Photosynthetic Light Utilization Efficiency, Photosystem II Heterogeneity, and Fluorescence Quenching in Chlamydomonas reinhardtii during the Induction of the CO(2)-Concentrating Mechanism.

The photosynthetic light-response curve, the relative amounts of the different photosystem II (PSII) units, and fluorescence quenching were altered in an adaptive manner when CO(2)-enriched wild-type Chlamydomonas reinhardtii cells were transferred to low levels of CO(2). This treatment is known to result in the induction of an energy-dependent CO(2)-concentrating mechanism (CCM) that increases the internal inorganic carbon concentration and thus the photosynthetic CO(2) utilization efficiency. After 3 to 6 h of low inorganic carbon treatment, several changes in the photosynthetic energy-transducing reactions appeared and proceeded for about 12 h.
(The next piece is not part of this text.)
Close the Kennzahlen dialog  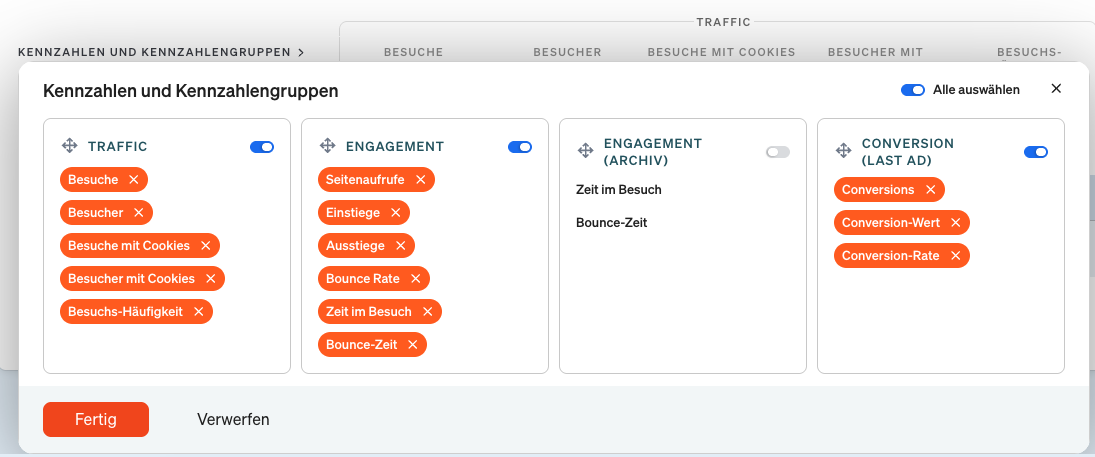pos(1056,89)
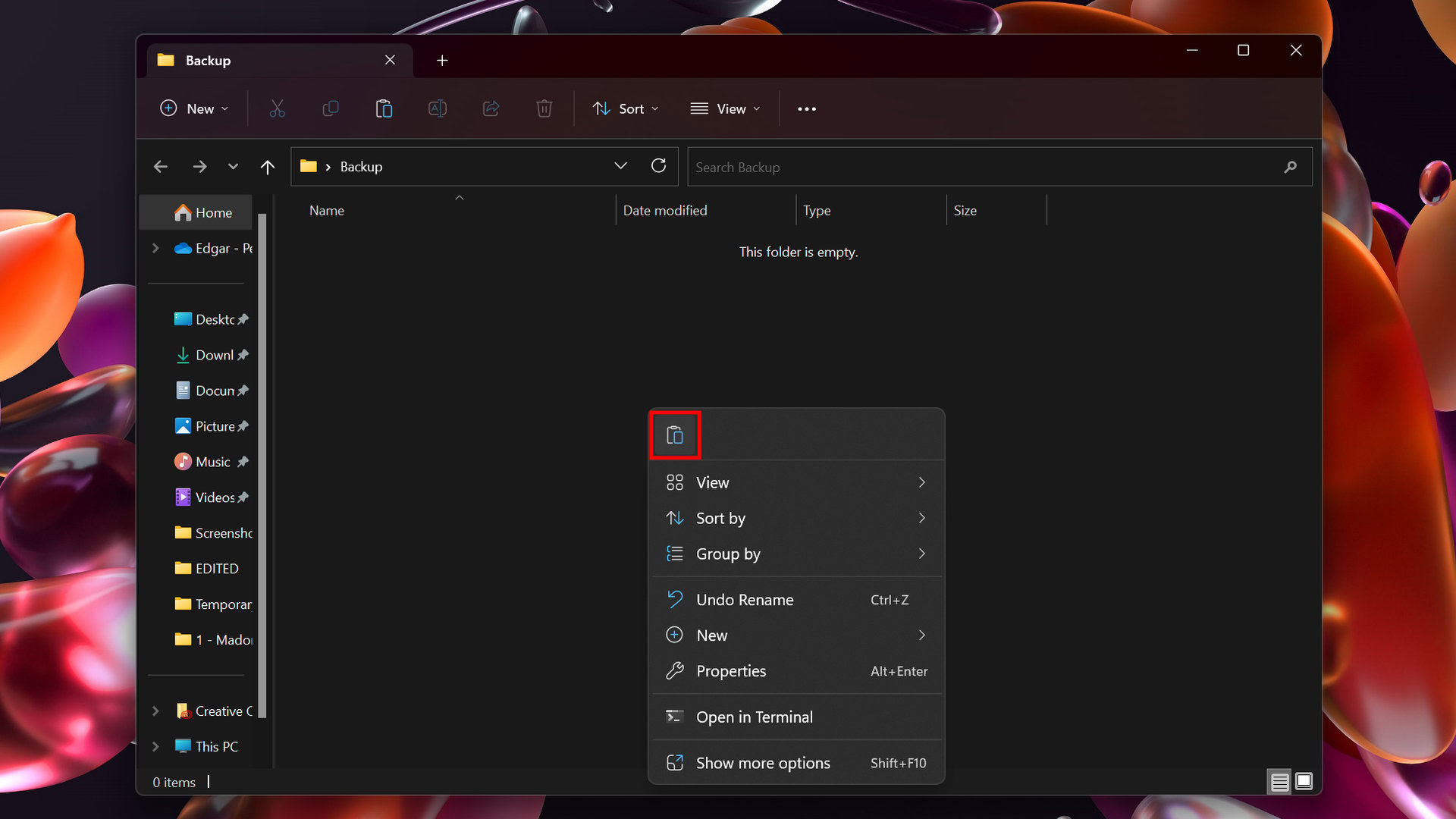Expand the This PC tree node
This screenshot has width=1456, height=819.
155,746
After this time, the fluorescence parameter variable/maximal fluorescence yield and the amounts of both PSIIalpha and PSIIbeta (secondary quinone electron acceptor of PSII-reducing) centers had decreased, whereas the amount of PSIIbeta (secondary quinone electron acceptor of PSII-nonreducing) centers had increased. The yield of noncyclic electron transport also decreased during the induction of the CCM, whereas both photochemical and nonphotochemical quenching of PSII fluorescence increased. Concurrent with these changes, the photosynthetic light-utilization efficiency also decreased significantly, largely attributed to a decline in the curvature parameter theta, the convexity of the photosynthetic light-response curve. Thus, it is concluded that the increased CO(2) utilization efficiency in algal cells possessing the CCM is maintained at the cost of a reduced light utilization efficiency, most probably due to the reduced energy flow through PSII.